● Source data
_ _ _ _ _ _ _

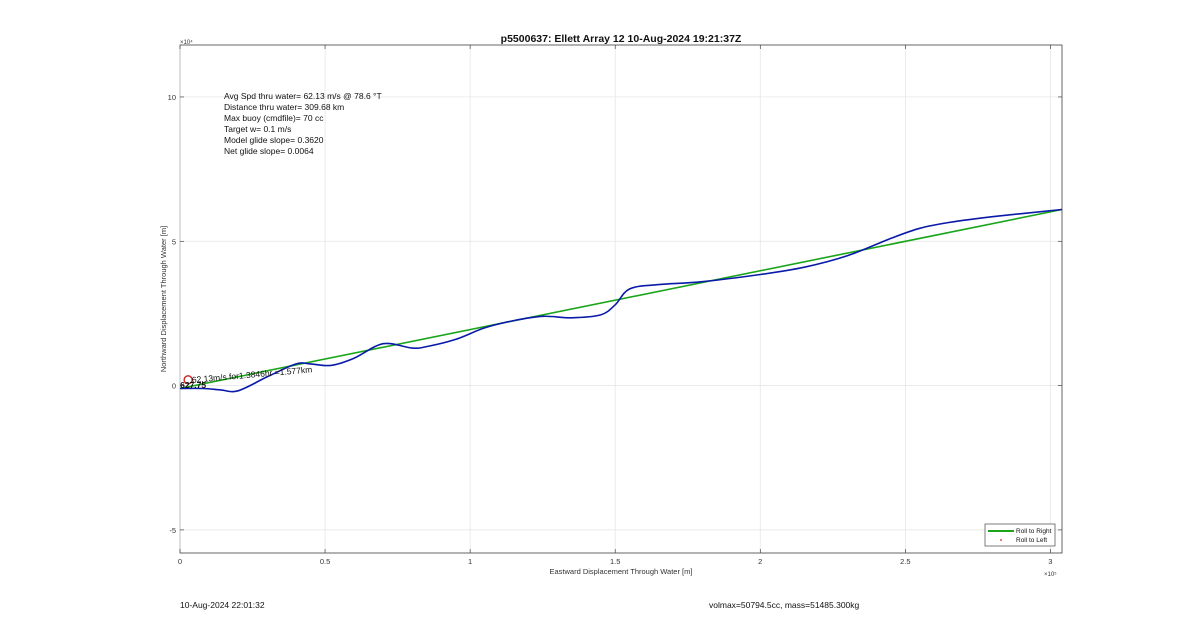 This screenshot has height=622, width=1200. I want to click on legend-label-roll-right: Roll to Right, so click(1034, 532).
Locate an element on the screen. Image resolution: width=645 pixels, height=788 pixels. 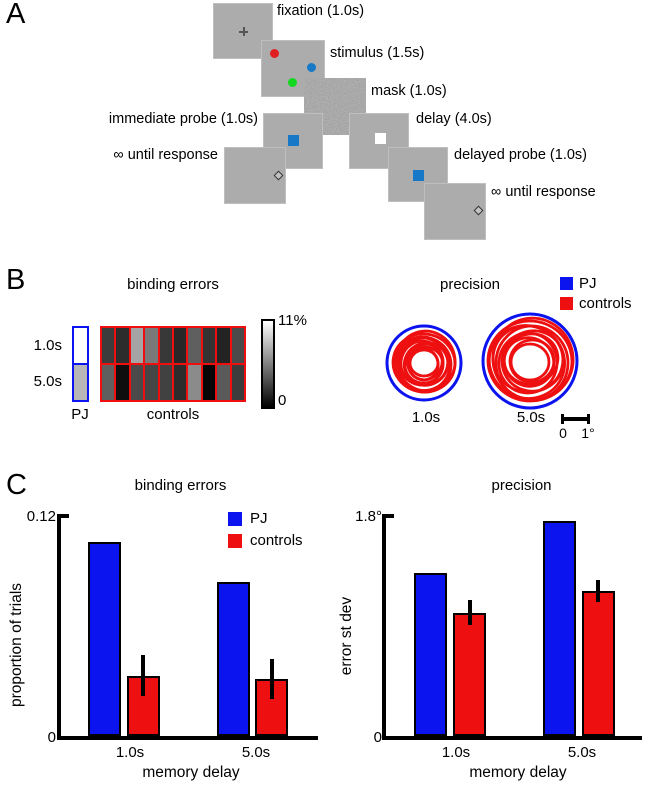
stimulus-dot-red is located at coordinates (274, 54).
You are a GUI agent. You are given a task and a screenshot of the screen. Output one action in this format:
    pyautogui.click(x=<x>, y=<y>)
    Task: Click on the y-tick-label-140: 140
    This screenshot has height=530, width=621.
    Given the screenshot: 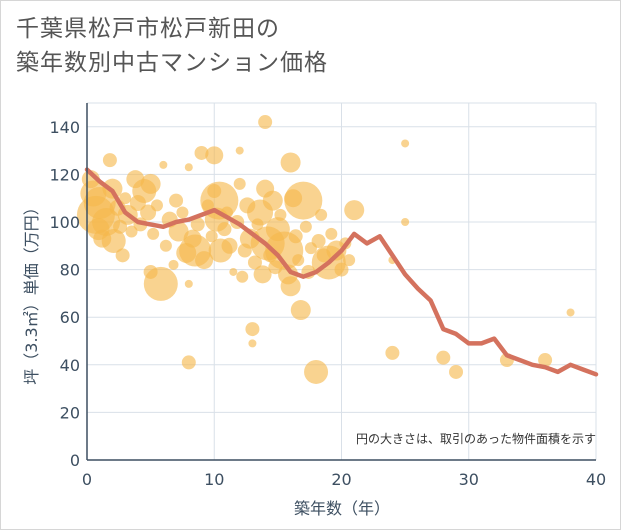 What is the action you would take?
    pyautogui.click(x=64, y=128)
    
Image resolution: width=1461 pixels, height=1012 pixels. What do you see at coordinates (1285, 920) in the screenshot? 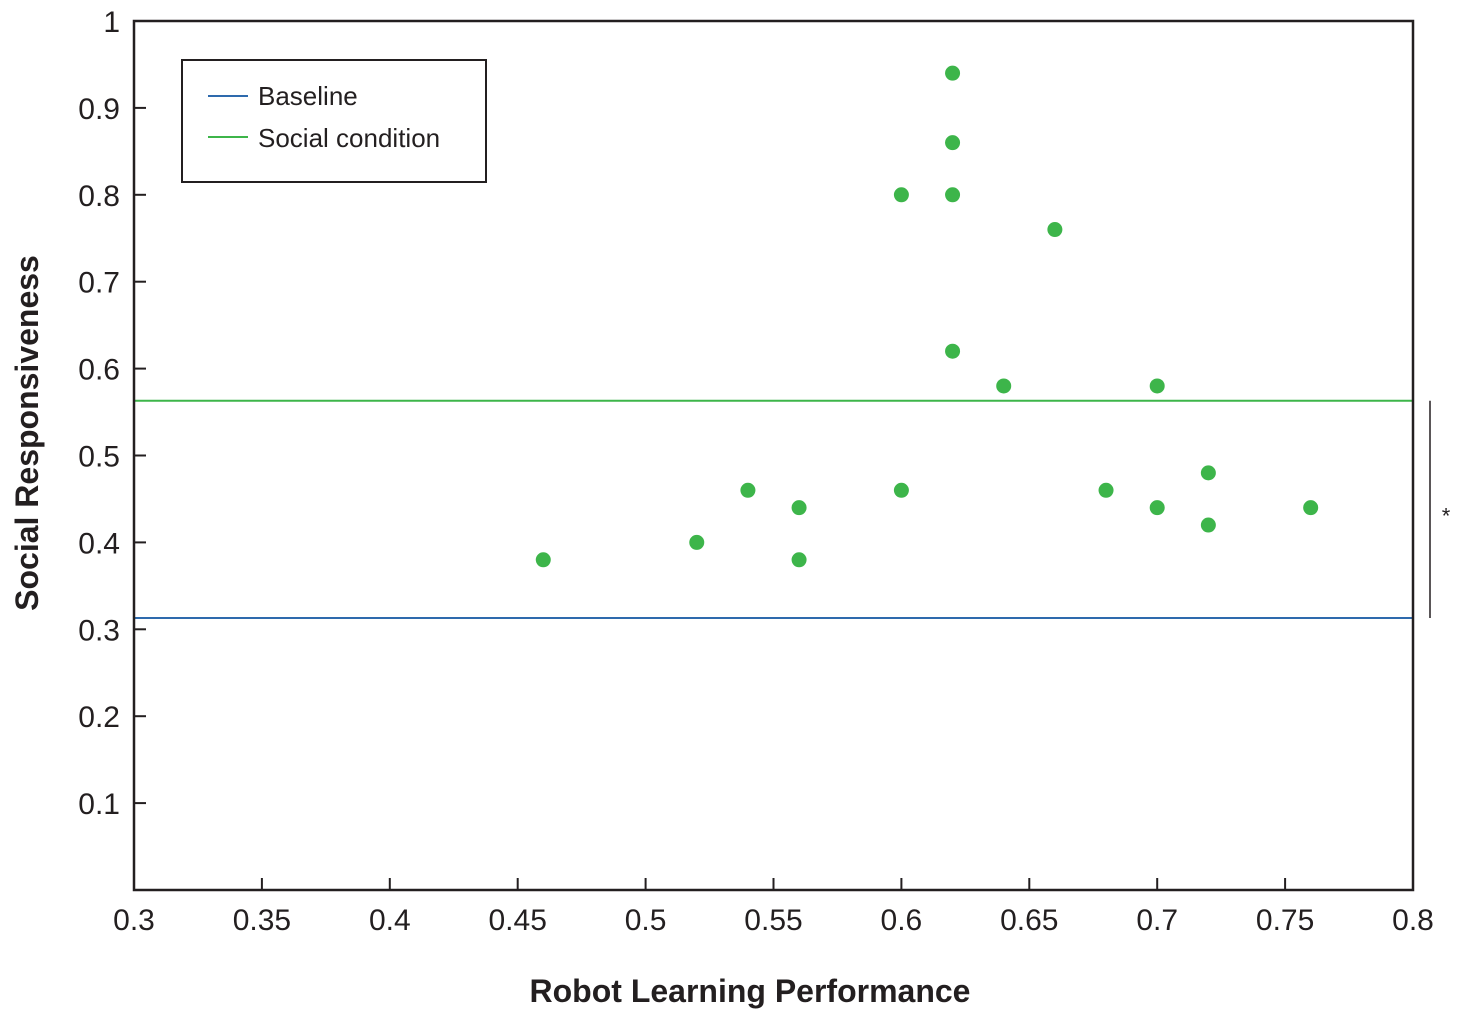
I see `x-tick-label: 0.75` at bounding box center [1285, 920].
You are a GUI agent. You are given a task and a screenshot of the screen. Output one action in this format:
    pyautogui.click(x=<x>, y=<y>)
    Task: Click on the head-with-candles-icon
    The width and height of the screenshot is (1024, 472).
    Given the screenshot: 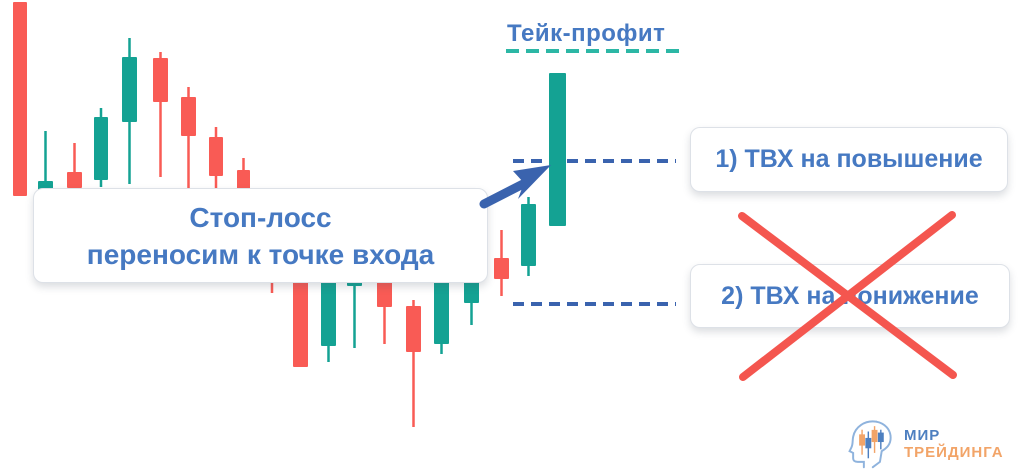 What is the action you would take?
    pyautogui.click(x=870, y=444)
    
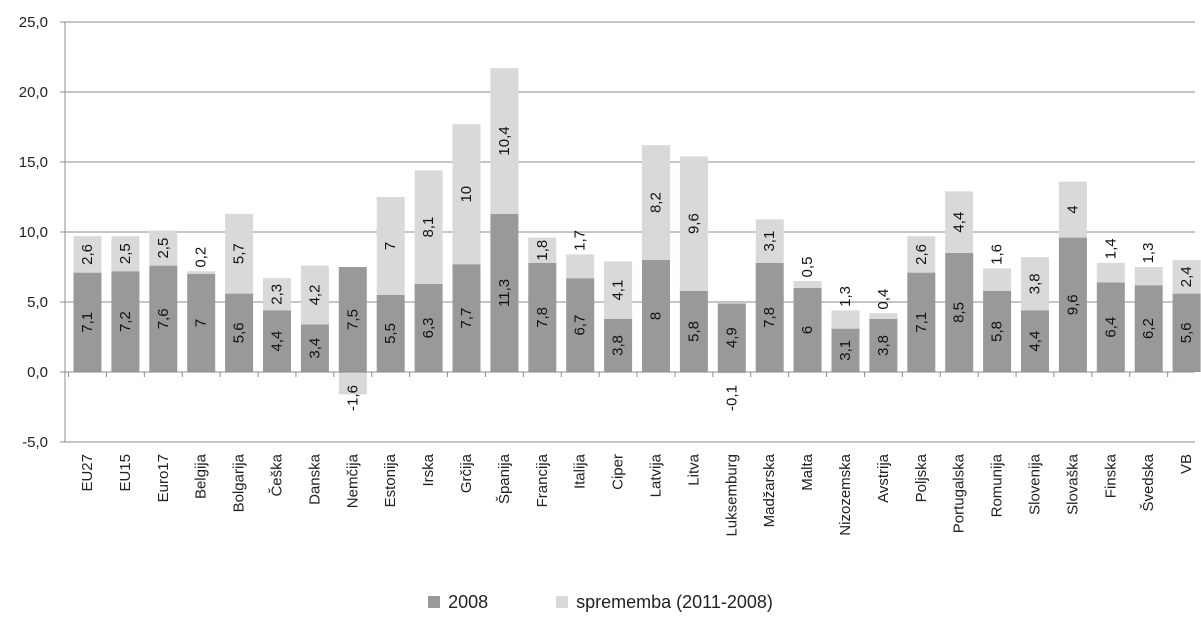 Image resolution: width=1201 pixels, height=617 pixels. I want to click on data-label: 11,3, so click(504, 293).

_ _ _ _ _ _ _

● Task objective
Put the entries from the first line through the line containing "stimulus-dot-red is located" into a numbered list, skipping any blank lines and leaving out the pictures.

● Response box
1.  This screenshot has height=622, width=1200. I want to click on legend-label-roll-right: Roll to Right, so click(1034, 532).
2. Locate an element on the screen. Image resolution: width=645 pixels, height=788 pixels. 
3. stimulus-dot-red is located at coordinates (274, 54).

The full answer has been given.